- [Task details] Reproduce the items word for word, starting with the line that contains "Literatur (41, 186)" and ending with the line that contains "Sobre nós (553, 29)", both included.

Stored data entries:
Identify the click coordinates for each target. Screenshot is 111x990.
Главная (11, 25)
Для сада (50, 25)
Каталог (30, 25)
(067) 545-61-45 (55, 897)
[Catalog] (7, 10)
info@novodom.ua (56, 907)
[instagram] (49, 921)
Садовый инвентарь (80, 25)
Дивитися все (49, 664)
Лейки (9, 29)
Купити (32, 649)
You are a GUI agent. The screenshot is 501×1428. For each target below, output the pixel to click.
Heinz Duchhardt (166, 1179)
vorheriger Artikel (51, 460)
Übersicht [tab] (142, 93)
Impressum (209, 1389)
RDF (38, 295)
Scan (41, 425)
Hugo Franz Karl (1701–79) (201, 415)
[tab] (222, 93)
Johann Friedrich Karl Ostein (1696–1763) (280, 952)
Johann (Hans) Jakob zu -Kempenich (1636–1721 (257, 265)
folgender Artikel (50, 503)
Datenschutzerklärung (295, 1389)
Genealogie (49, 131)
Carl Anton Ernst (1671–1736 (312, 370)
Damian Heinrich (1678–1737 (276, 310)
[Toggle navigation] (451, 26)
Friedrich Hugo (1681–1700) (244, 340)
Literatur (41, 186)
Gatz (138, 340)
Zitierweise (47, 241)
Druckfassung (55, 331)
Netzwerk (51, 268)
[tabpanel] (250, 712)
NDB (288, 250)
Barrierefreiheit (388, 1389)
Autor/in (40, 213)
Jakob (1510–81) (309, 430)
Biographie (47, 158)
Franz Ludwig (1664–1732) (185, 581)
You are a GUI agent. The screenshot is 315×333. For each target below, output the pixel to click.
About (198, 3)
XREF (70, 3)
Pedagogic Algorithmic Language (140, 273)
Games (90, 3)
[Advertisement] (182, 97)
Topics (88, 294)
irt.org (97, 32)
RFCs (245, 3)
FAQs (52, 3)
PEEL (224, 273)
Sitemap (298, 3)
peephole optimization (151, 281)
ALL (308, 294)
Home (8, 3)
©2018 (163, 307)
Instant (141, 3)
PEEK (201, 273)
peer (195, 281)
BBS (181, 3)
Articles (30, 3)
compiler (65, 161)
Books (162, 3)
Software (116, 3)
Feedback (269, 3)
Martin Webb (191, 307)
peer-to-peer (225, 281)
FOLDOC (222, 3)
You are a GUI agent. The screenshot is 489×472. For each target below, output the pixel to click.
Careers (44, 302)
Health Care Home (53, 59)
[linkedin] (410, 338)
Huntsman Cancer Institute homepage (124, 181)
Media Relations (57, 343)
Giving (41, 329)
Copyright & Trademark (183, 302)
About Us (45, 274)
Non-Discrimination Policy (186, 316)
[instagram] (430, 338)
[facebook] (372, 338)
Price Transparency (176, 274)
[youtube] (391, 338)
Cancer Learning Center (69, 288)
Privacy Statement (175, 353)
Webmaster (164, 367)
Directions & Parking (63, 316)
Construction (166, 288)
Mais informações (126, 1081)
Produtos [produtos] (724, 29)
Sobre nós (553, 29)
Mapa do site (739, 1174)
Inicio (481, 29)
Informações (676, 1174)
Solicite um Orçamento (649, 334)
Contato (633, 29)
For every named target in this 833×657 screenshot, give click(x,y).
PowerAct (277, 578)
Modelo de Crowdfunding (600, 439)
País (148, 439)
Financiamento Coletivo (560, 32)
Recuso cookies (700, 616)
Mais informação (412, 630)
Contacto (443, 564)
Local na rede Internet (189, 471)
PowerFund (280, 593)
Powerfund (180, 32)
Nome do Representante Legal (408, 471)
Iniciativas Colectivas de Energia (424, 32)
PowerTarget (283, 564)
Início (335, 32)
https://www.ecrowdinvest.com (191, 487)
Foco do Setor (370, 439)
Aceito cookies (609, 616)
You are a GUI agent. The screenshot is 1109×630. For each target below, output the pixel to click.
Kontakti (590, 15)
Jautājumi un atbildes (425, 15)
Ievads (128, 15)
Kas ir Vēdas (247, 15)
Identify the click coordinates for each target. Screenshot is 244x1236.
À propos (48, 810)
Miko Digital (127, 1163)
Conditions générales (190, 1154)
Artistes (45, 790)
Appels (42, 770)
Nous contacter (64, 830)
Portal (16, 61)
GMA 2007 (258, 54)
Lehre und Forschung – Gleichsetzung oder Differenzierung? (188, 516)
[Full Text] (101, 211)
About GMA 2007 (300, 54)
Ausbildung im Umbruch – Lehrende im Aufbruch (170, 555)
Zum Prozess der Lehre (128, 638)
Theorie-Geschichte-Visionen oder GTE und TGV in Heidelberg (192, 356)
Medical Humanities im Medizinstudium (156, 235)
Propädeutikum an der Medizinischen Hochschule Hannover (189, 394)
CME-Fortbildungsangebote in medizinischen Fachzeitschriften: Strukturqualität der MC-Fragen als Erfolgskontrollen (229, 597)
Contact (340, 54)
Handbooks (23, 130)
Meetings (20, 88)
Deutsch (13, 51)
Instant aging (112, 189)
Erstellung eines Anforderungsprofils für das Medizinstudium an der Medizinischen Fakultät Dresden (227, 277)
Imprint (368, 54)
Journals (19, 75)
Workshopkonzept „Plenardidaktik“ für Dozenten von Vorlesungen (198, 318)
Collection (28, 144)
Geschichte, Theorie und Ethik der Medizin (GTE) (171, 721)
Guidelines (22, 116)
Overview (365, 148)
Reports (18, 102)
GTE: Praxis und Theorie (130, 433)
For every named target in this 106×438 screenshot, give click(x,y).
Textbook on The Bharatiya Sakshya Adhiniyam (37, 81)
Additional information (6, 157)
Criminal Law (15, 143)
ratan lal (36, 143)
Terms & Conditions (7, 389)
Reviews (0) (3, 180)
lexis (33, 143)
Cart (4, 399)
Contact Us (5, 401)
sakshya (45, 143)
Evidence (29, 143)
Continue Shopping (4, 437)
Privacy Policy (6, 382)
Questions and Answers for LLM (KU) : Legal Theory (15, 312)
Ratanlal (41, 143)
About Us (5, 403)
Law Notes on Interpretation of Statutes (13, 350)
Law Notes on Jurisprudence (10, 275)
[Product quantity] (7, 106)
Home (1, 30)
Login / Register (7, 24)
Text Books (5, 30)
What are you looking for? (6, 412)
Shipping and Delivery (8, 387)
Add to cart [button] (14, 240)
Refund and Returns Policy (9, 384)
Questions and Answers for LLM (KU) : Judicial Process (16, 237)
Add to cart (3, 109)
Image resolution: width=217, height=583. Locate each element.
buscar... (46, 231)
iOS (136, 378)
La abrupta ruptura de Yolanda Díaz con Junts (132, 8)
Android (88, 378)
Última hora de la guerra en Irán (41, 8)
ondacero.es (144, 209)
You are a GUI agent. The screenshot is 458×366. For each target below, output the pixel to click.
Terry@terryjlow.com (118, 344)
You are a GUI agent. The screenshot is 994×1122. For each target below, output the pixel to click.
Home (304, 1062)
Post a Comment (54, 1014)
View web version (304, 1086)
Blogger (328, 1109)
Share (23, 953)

- [Response below]
Literatur (41, 186)
Gatz (138, 340)
Zitierweise (47, 241)
Druckfassung (55, 331)
Netzwerk (51, 268)
[tabpanel] (250, 712)
NDB (288, 250)
Barrierefreiheit (388, 1389)
Autor/in (40, 213)
Jakob (1510–81) (309, 430)
Biographie (47, 158)
Franz Ludwig (1664–1732) (185, 581)
You are a GUI agent. The screenshot is 315×333. For each target below, output the pixel to click.
About (198, 3)
XREF (70, 3)
Pedagogic Algorithmic Language (140, 273)
Games (90, 3)
[Advertisement] (182, 97)
Topics (88, 294)
irt.org (97, 32)
RFCs (245, 3)
FAQs (52, 3)
PEEL (224, 273)
Sitemap (298, 3)
peephole optimization (151, 281)
ALL (308, 294)
Home (8, 3)
©2018 (163, 307)
Instant (141, 3)
PEEK (201, 273)
peer (195, 281)
BBS (181, 3)
Articles (30, 3)
compiler (65, 161)
Books (162, 3)
Software (116, 3)
Feedback (269, 3)
Martin Webb (191, 307)
peer-to-peer (225, 281)
FOLDOC (222, 3)
You are a GUI agent. The screenshot is 489×472. For each target below, output the pixel to click.
Careers (44, 302)
Health Care Home (53, 59)
[linkedin] (410, 338)
Huntsman Cancer Institute homepage (124, 181)
Media Relations (57, 343)
Giving (41, 329)
Copyright & Trademark (183, 302)
About Us (45, 274)
Non-Discrimination Policy (186, 316)
[instagram] (430, 338)
[facebook] (372, 338)
Price Transparency (176, 274)
[youtube] (391, 338)
Cancer Learning Center (69, 288)
Privacy Statement (175, 353)
Webmaster (164, 367)
Directions & Parking (63, 316)
Construction (166, 288)
Mais informações (126, 1081)
Produtos [produtos] (724, 29)
Sobre nós (553, 29)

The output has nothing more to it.